Caso - Tutti dicono guardiamo avanti
Que Suerte!/Klasproduction/In Limine/Fumaio, 2011
Secondo album per l’anomalo cantautore bergamasco Andrea Casali, noto con l’altrettanto anonimo pseudonimo di “Caso”.
Un cantante sui generis, certamente, che propone 9 pezzi omogenei tra loro, al punto da sembrare un unicum narrativo, ma che se ascoltati attentamente nascondono delle disuguaglianze, se non proprio a livello di testi (giacchè lì si vira sul “personalismo” e il microcosmo dell’autore stesso), almeno a livello di struttura musicale dei brani, caratterizzati in ogni caso tutti dalla preponderanza della chitarra acustica a scapito di un’elettricità del tutto assente.
Detto così, sembrerebbe un lavoro quasi folk, e difatti alcuni hanno tirato in ballo nientemeno che Nick Drake! Può essere, anzi, probabilmente sarà così, che il buon Andrea abbia tra i propri numi tutelari il tormentato artista britannico, ma lo dico a scanso di equivoci di “Pink Moon” qui non ci sono proprio le tracce!
Un cantaurato moderno ma in un certo senso che sembra rifarsi a stilemi antichi, come quando i primi De Gregori e Guccini, affilavano canzoni come lame nel cuore degli ascoltatori. Veri sfoghi artistici che, partendo da una prospettiva assolutamente individuale, tanto che Caso si svuota letteralmente pur di arrivare al cuore e alle orecchie del pubblico, mettendosi davvero a nudo, come nella “Aranciata Amara” in apertura, il cui aggettivo è ben associabile allo stato d’animo e all’inquietudine del cantante.
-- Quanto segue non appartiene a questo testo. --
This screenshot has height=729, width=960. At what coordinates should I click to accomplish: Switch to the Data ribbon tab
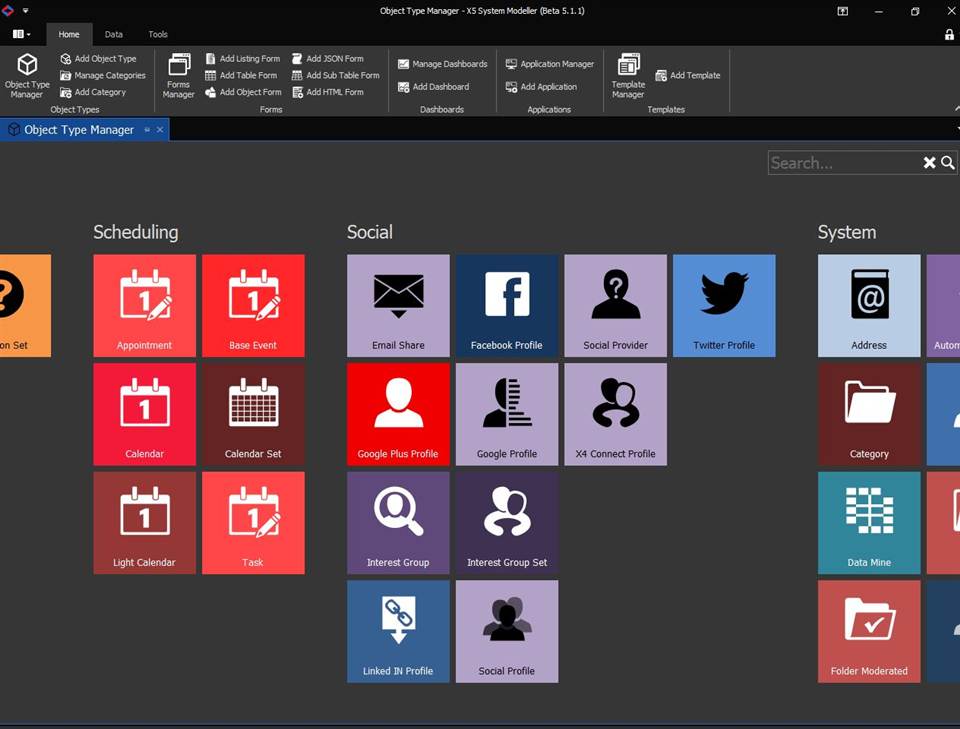click(114, 34)
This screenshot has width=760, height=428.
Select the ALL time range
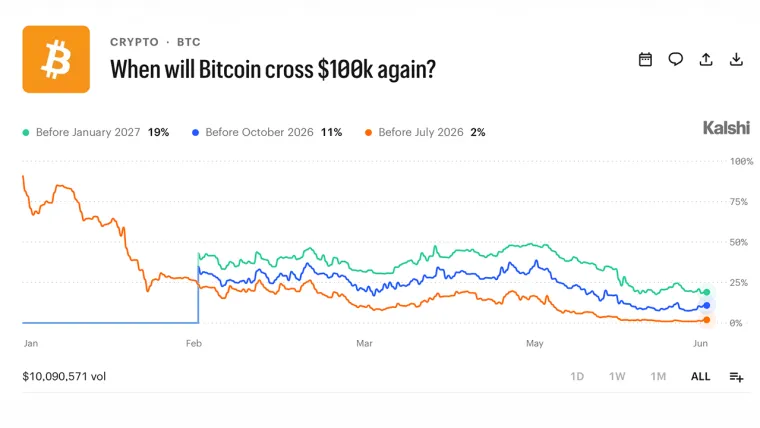pyautogui.click(x=700, y=377)
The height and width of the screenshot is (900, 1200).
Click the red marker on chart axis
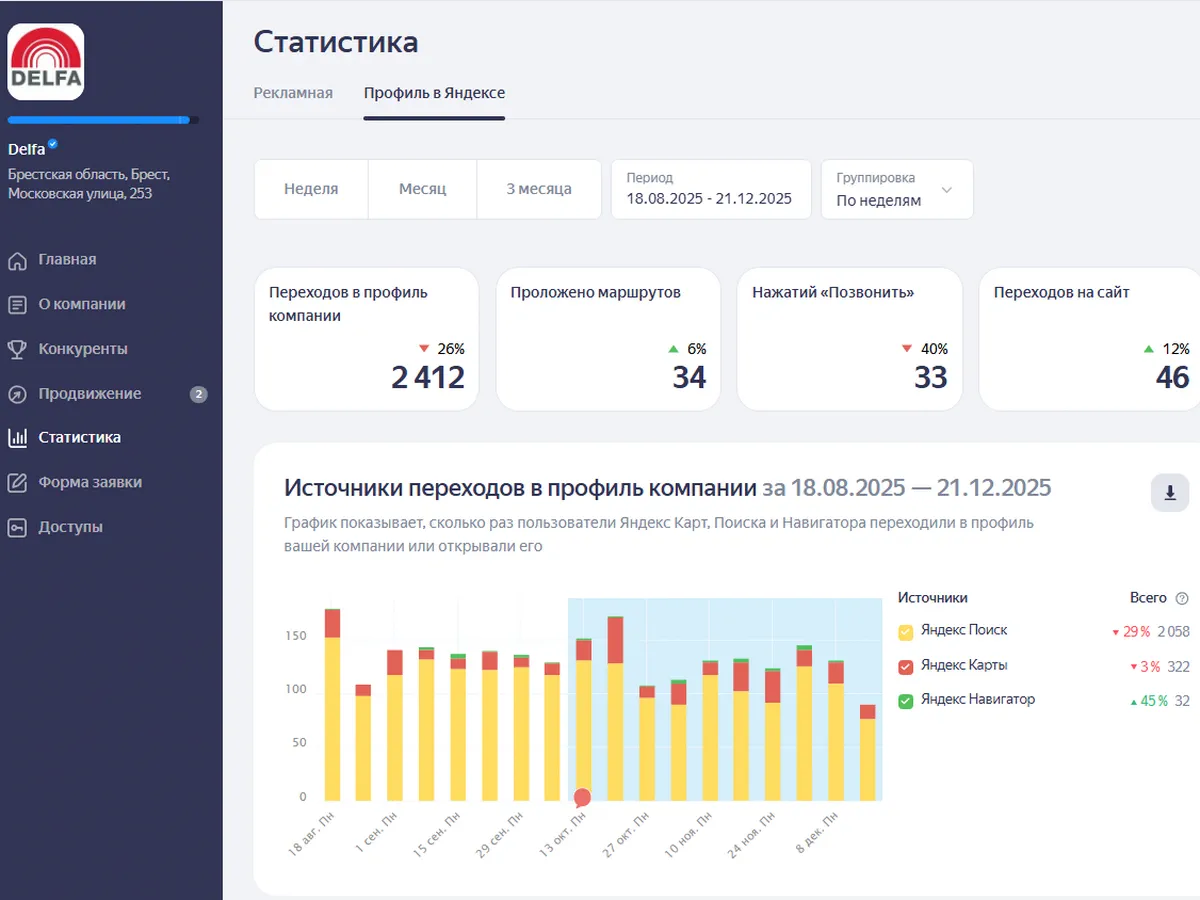pos(582,797)
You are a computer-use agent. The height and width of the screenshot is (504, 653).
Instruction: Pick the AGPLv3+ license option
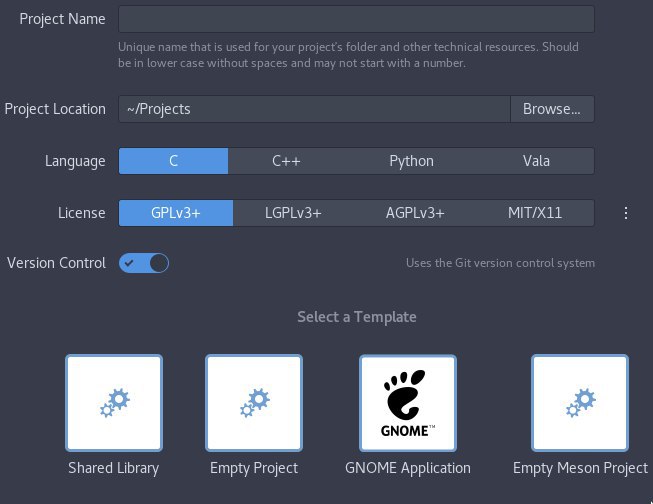pyautogui.click(x=415, y=213)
A differenziare Caso da modelli simili, valorizzandone l’accostamento iniziale, sono però le scelte lessicali, la vena poetica che sembra inaridita rispetto al disco d’esordio, che suonava più fresco, seppur palesemente ispirato a Vasco Brondi.
Lo dico sinceramente, differenziandomi così dalla maggior parte dei critici che hanno posto l’attenzione su questo nuovo disco, intitolato “Tutti dicono guardiamo avanti”: il vero limite di Caso sta nel voler scimmiottare il titolare del progetto de “Le luci della Centrale Elettrica”, non possedendone però il talento e nemmeno il carisma, quello che ti permette di declamare testi interessanti, anche se poco convenzionali (utilizzando immagini inconsuete e citazioni delle più varie), rendendole però credibili e cariche di significato.
Caso ci riempie le orecchie di un profluvio di parole e suoni (azzeccate alcune trame alla chitarra e gli inserti armonici), che non stanno in piedi da soli, zoppicano nell’insieme di brani che, seppur attestati di biografismi, risultano derivativi.
Certo, le melodie sono più dolci, meno nervose rispetto al ferrarese Brondi (pensiamo a due delle migliori tracce del disco: “Dimmi qualcosa in silenzio”, più introspettiva e matura, e “Fiato corto” dall’arrangiamento bucolico, molto caldo), ma resta il forte dubbio che, se non ci fosse stato il primo a tracciare una nuova via al cantautorato, probabilmente Caso non avrebbe interpretato le sue canzoni in questo modo.
In “Hopper” il testo, uno dei più interessanti del lotto, è “vomitato”, veramente sentito e credo possa essere questa la vera strada per Caso, considerando (e qui mi spiace toccare un punto dolente ma inevitabile) quanto faccia fatica a intonare canzoni propriamente dette.
La stonatura del cantato non può assurgere a “stile”, è piuttosto un limite enorme, che impedisce a canzoni di per sé intriganti (“Balena Bianca”) di risaltare nella sua bellezza. Alla lunga stride troppo e diventa fastidioso.
Un cantautore che è sostanzialmente è un enigma. Da una parte è palese che egli abbia delle idee e la voglia e la giusta ambizione di comunicarle a un pubblico, con il quale è in grado di entrare in empatia, ma dall’altra parte è necessario che faccia un ulteriore salto in avanti a livello stilistico, rifuggendo del tutto i modelli sopra citati. Più che un “diario in musica” gradirei sentire un lavoro certamente sincero ma pure aperto verso il mondo. Invece qui la chiusura (nel proprio strumento, nella propria stanza, nel proprio condominio) sembra elevata a valore.